▸ Supplied data
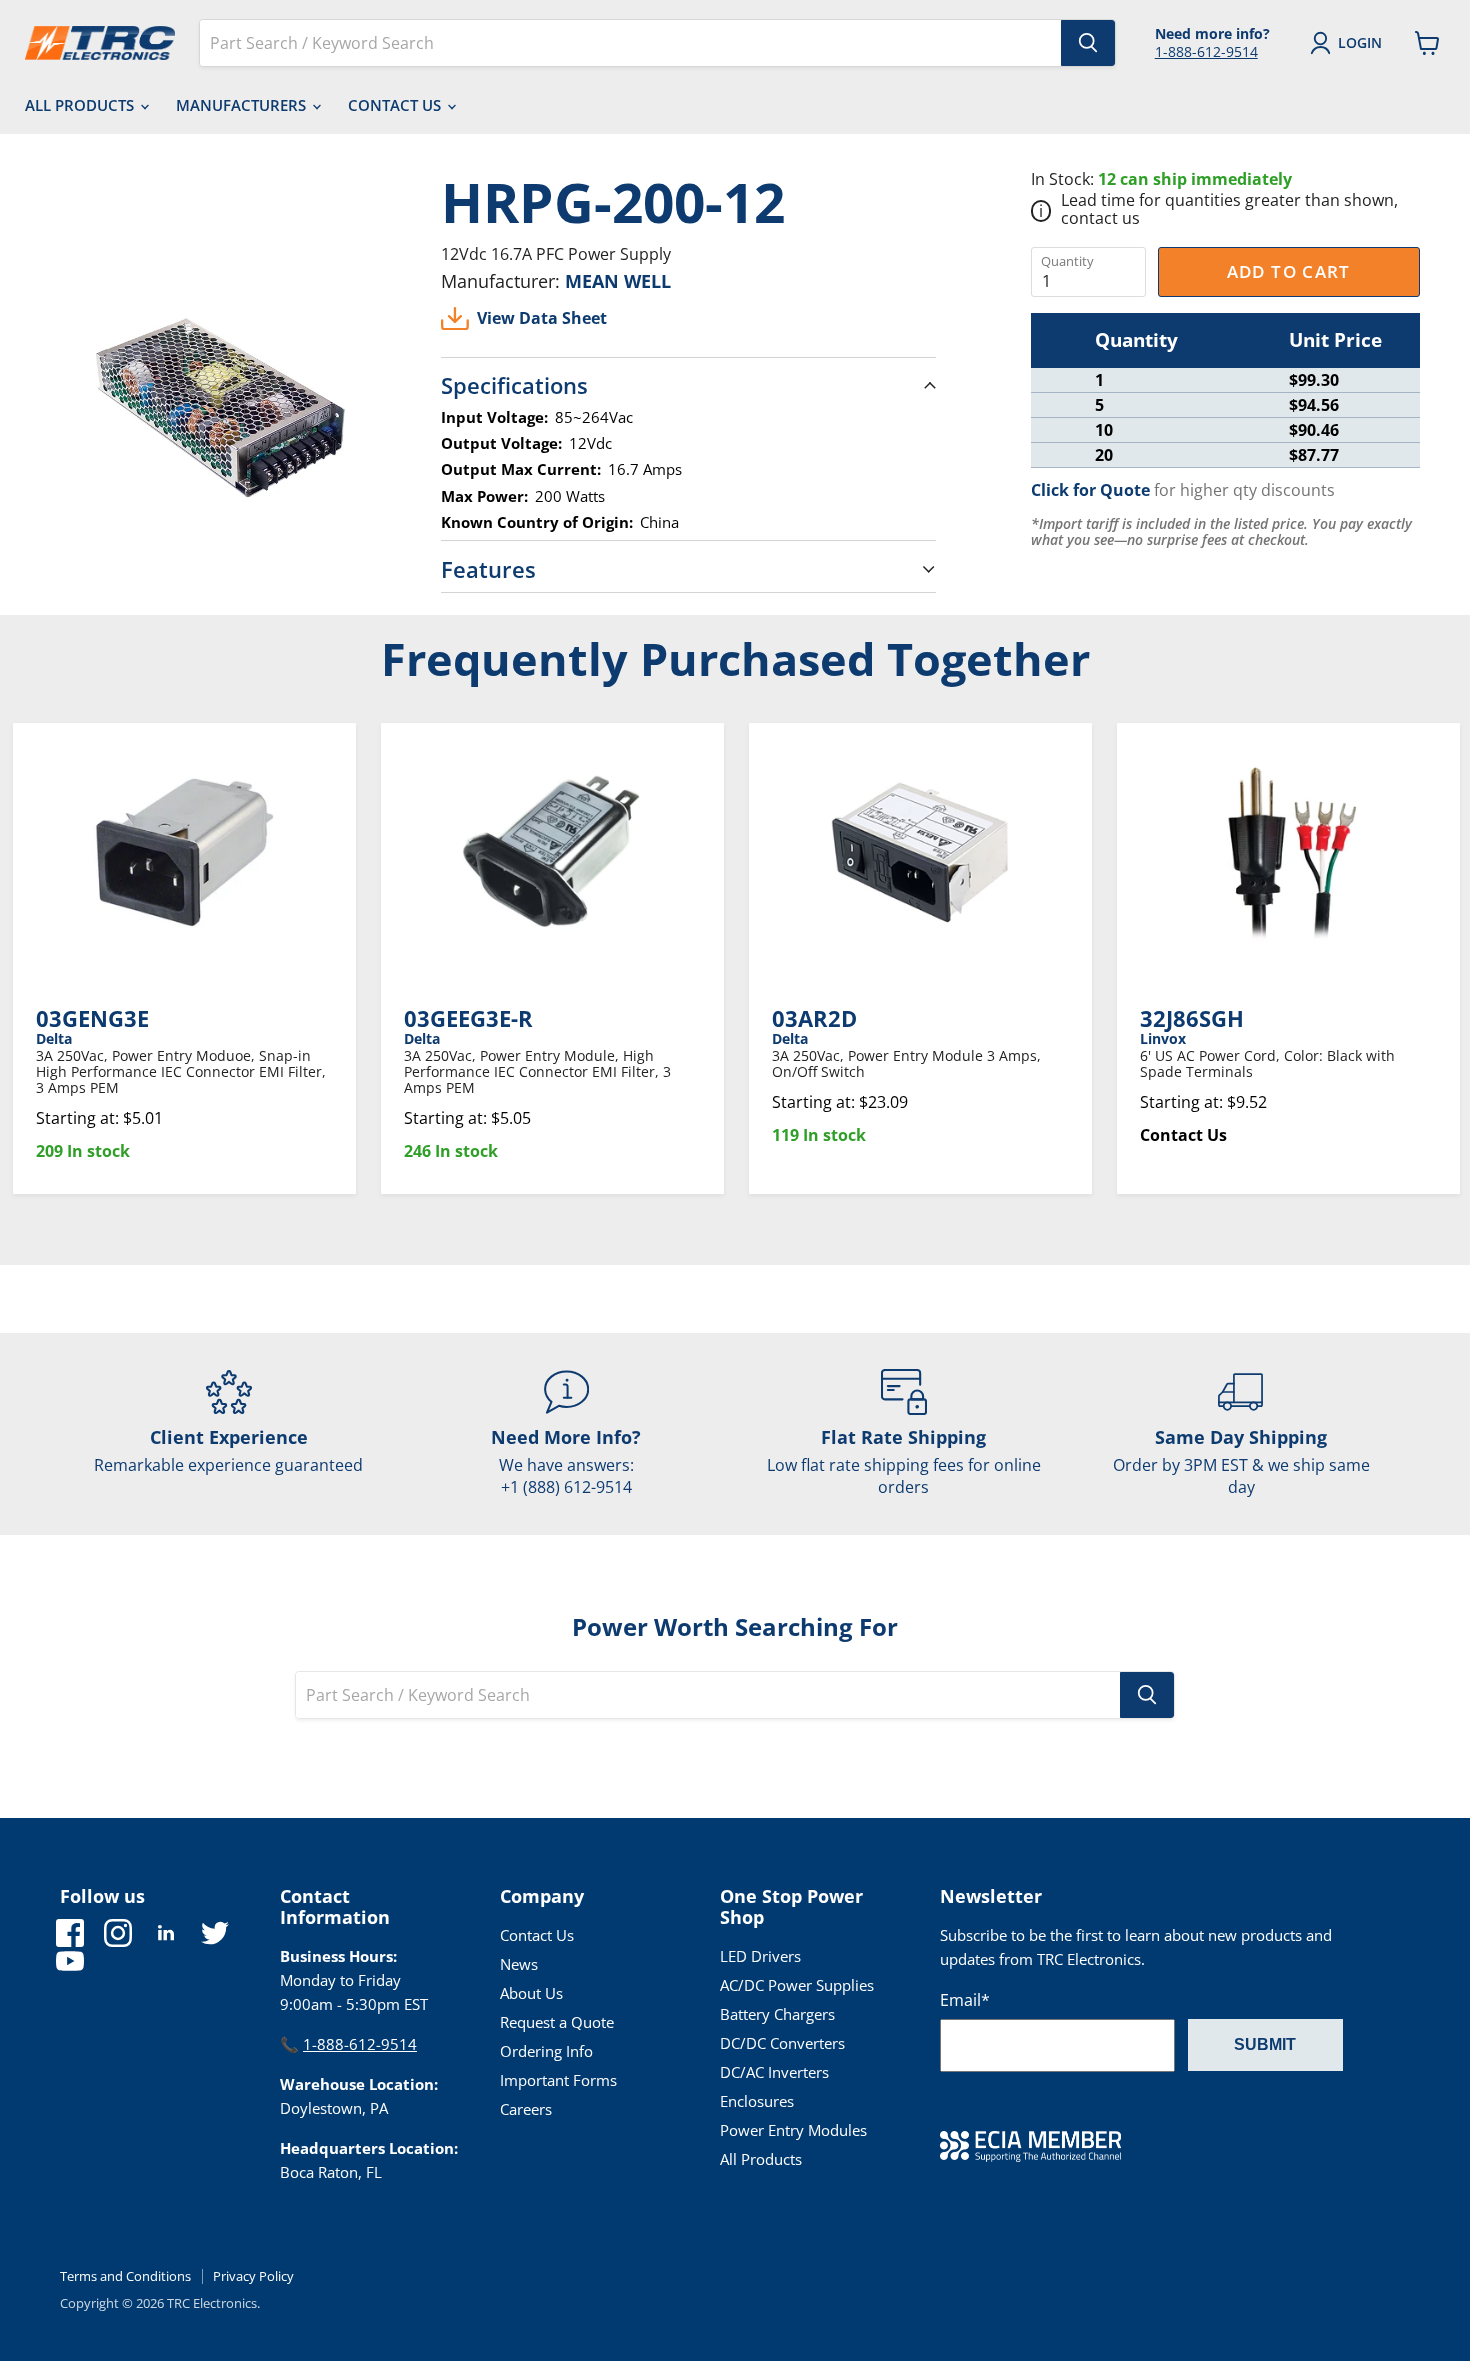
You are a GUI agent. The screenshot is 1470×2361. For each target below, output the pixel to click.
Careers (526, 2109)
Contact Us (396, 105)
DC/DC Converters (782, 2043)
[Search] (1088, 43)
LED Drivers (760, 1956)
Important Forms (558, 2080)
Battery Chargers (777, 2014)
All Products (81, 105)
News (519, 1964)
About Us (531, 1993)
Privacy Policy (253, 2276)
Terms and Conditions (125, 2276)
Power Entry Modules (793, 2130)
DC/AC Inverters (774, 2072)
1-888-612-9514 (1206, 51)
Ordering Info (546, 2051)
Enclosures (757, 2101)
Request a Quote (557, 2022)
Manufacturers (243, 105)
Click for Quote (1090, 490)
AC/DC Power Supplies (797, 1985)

▸ Given task
Copy every item above word for word, and leave out the picture.

▸ Completed exercise
You are a GUI agent. The screenshot is 1470×2361. For each target below, output the pixel to click.
Careers (526, 2109)
Contact Us (396, 105)
DC/DC Converters (782, 2043)
[Search] (1088, 43)
LED Drivers (760, 1956)
Important Forms (558, 2080)
Battery Chargers (777, 2014)
All Products (81, 105)
News (519, 1964)
About Us (531, 1993)
Privacy Policy (253, 2276)
Terms and Conditions (125, 2276)
Power Entry Modules (793, 2130)
DC/AC Inverters (774, 2072)
1-888-612-9514 (1206, 51)
Ordering Info (546, 2051)
Enclosures (757, 2101)
Request a Quote (557, 2022)
Manufacturers (243, 105)
Click for Quote (1090, 490)
AC/DC Power Supplies (797, 1985)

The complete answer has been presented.